Church of England Diocese of Exeter Martinhoe

Holy Week

Travelling Through Holy Week at Home 1

Palm Sunday

We remember Jesus’ entry into Jerusalem with the acclaim of the crowd. A palm cross is a symbol of the praise of Jesus and the death of Jesus that frame this week. We often tell the story of the week to come as a way of preparing to follow Jesus through the events of the week to the cross.

Palm Cross

This year we can’t receive blessed palm crosses but you might like to fold a paper cross as an act of prayer, saying these phrases as you fold:

Hosanna to the King of David, Hosanna to the King of Kings

Blessed is he who comes in the name of the Lord

Hosanna in the Highest

We adore you O Christ and we bless you

Who by your cross and passion has redeemed the world

Written instructions to make a cross are below or see the diagram attached

1. Cut a long strip of cardstock/craft paper, approximately 0.5-1″ in width and close to 12″ or more in length.

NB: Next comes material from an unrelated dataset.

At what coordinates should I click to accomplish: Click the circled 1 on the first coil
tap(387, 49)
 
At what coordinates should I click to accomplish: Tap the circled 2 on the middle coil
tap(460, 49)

2. Take the strip and fold it in the middle to form an inverted right angle/ an upside down L.

3. Now take the vertical strip and fold that up.

4. Turn that reverse L over to form a 7 and then fold the vertical end over again.

5. Then take the horizontal end and fold it over.

6. Now when you look in the back you will notice you have made a small square pocket of sorts.

7. Take the horizontal arm and slide it through the pocket from the back, all the way to the end and gently tug at it to ensure it’s firm.

8. Now slide half the horizontal end to form one arm of the cross.

9. Take the other end and fold it in to form the second arm of the cross. (Make sure both arms are of equal length)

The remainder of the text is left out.